Oyó arrastrar algo, y sacudir unas llaves. Al menos por el ruido lo parecían. De repente algo pesado cayó en el suelo de la cueva, cerca de ella, y el hedor empeoró de golpe. Corrie frenó el grito que subía por su garganta. A continuación, su carcelero empezó a canturrear y hablar solo; y, justo después de un sonido metálico, y del de una cerilla al encenderse, apareció una luz. Era casi imperceptible, pero iluminaba un poco. Al principio Corrie se sintió tan atraída por el resplandor amarillo, atraída con toda su alma, que casi lo olvidó todo, incluido el dolor y lo desesperado de su situación. La luz parecía filtrarse por un antiguo y extraño portalámparas, compuesto de láminas oxidadas, y su posición hacía que él quedara a oscuras, como una simple silueta gris moviéndose sobre un fondo negro. Luego desapareció en un recodo de la cueva, donde, canturreando y murmurando, se ocupó en algo.

De modo que necesitaba luz, por poca que fuera.

Pero, si era capaz de hacer tantas cosas completamente a oscuras (empezando por llevarla allí y atarla), ¿para qué actividad necesitaba la luz?
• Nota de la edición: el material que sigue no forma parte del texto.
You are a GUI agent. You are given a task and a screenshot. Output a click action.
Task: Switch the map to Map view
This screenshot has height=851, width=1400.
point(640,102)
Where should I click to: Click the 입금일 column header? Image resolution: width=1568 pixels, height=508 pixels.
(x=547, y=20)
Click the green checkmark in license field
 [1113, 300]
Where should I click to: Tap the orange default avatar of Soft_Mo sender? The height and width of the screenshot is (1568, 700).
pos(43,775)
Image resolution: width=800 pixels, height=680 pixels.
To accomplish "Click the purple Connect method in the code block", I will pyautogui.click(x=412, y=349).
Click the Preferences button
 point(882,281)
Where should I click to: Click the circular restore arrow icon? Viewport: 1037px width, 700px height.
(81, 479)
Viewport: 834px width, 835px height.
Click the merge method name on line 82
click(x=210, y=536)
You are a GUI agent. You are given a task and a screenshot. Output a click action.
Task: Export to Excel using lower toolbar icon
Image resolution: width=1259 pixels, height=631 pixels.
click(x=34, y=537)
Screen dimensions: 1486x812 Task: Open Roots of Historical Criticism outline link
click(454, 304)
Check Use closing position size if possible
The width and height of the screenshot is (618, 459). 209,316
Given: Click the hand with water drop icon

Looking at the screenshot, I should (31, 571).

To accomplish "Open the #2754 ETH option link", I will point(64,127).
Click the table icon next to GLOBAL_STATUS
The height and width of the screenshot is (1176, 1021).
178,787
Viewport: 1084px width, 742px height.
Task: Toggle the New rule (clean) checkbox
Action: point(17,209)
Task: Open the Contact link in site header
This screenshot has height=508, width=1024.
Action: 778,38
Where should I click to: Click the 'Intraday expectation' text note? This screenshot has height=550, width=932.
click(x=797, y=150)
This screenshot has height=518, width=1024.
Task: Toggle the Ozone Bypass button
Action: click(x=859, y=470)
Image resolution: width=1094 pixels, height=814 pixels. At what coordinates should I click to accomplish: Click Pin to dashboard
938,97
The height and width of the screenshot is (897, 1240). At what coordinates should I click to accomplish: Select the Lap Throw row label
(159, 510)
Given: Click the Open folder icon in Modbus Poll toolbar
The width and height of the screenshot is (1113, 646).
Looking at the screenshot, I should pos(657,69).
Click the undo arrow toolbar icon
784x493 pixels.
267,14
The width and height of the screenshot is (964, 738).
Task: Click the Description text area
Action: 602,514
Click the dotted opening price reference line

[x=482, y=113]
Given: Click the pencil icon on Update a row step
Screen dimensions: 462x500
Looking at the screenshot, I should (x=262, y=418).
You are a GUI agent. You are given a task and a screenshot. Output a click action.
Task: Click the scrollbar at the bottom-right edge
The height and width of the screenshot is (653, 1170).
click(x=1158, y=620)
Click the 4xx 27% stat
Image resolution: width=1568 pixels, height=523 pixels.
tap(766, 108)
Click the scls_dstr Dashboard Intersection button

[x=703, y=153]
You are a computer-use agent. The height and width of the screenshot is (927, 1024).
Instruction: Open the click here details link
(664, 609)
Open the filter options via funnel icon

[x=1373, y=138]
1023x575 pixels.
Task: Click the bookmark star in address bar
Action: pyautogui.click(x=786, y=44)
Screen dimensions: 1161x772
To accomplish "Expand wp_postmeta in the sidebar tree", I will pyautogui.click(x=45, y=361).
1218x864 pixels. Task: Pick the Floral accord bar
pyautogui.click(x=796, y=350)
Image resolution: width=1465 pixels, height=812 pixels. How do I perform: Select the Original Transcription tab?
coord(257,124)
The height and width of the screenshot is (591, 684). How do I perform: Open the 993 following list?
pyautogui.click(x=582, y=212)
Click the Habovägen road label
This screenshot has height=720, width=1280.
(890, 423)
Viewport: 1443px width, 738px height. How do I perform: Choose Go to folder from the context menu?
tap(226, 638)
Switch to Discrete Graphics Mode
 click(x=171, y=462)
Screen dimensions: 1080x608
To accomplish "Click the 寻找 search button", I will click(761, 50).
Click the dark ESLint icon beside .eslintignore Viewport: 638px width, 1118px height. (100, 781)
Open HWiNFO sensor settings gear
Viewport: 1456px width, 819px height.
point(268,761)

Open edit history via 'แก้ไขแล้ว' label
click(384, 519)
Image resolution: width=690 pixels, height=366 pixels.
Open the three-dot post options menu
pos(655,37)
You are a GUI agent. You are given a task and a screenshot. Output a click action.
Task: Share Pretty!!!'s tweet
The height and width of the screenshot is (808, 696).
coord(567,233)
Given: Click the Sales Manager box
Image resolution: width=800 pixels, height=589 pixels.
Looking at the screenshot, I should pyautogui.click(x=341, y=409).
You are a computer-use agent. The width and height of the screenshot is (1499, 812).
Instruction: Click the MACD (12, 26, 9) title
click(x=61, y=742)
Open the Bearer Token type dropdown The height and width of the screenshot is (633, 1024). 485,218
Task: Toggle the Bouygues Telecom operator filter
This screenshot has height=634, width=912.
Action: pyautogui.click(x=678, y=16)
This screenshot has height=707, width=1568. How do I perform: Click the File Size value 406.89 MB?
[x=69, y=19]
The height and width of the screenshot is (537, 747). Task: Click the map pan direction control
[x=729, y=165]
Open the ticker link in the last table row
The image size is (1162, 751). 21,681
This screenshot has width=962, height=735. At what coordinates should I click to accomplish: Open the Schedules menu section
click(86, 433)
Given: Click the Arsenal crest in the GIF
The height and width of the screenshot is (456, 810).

Corrie no quiso llevar el razonamiento hasta el final. De hecho no le costó demasiado renunciar, porque el alivio instintivo de la luz la hacía sentirse entumecida, aletargada. Lo único que deseaba una parte de su ser era rendirse. Miró alrededor. Aunque la luz fuera tan escasa, descubrió que se reflejaba en infinitos puntos que lo invadían todo como cristales.

Esperó sin moverse a que se le acostumbrara la vista.

Se hallaba en una cueva bastante pequeña, con las paredes recubiertas de cristales blancos que reflejaban la pobre luz del portalámparas. El techo, por su parte, estaba sembrado de un sinfín de estalactitas, con un adorno pequeño y extraño (de palitos y huesos atados con cordel) en cada punta. Dedicó mucho tiempo a observarlos sin entender qué eran. Después se fijó en las paredes, lentamente, metro a metro. Lo último fue el suelo.

Tenía un cadáver al lado.

Reprimió un grito. Volvía a estar muerta de miedo. ¿Cómo era posible que el simple alivio de ver, de que ya no estuviera todo oscuro, la hubiera hecho olvidar, siquiera unos segundos…?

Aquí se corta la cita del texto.